What is asked.
Copy the entries word for word, from the line containing "Screen dimensions: 1400x853" through the line containing "The width and height of the screenshot is (748, 646).", with both of those lines included.

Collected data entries
◆ ◆ ◆ ◆ ◆ ◆ ◆

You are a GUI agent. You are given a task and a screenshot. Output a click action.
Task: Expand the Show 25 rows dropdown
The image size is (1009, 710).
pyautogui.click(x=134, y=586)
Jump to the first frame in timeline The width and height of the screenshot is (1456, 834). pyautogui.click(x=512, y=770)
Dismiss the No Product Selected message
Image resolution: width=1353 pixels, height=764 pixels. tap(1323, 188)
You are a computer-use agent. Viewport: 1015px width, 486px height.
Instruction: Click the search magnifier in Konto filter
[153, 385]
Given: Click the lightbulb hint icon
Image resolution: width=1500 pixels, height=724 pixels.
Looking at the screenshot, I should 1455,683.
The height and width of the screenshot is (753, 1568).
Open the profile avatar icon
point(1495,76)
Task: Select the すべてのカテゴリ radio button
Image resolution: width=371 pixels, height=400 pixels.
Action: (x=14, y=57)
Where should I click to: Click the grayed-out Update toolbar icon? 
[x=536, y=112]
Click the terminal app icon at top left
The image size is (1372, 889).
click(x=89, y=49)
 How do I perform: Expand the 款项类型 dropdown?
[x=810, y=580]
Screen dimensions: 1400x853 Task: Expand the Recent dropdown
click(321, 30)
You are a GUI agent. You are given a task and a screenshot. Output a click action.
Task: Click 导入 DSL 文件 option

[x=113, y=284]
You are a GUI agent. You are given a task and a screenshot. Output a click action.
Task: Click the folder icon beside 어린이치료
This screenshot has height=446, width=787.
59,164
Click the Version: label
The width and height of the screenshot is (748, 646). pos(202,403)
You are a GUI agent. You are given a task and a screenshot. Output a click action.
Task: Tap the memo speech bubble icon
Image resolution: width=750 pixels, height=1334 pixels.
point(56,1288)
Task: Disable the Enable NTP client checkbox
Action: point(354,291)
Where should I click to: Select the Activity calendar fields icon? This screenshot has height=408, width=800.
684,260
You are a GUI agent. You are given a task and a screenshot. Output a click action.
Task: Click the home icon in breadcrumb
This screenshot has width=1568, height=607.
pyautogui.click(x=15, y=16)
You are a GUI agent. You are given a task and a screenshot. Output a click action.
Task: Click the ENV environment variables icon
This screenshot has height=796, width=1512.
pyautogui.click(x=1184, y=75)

◆ ◆ ◆ ◆ ◆ ◆ ◆

The solution.
Screen dimensions: 1400x853 Task: Expand the Recent dropdown
click(321, 30)
You are a GUI agent. You are given a task and a screenshot. Output a click action.
Task: Click 导入 DSL 文件 option

[x=113, y=284]
You are a GUI agent. You are given a task and a screenshot. Output a click action.
Task: Click the folder icon beside 어린이치료
This screenshot has height=446, width=787.
59,164
Click the Version: label
The width and height of the screenshot is (748, 646). pos(202,403)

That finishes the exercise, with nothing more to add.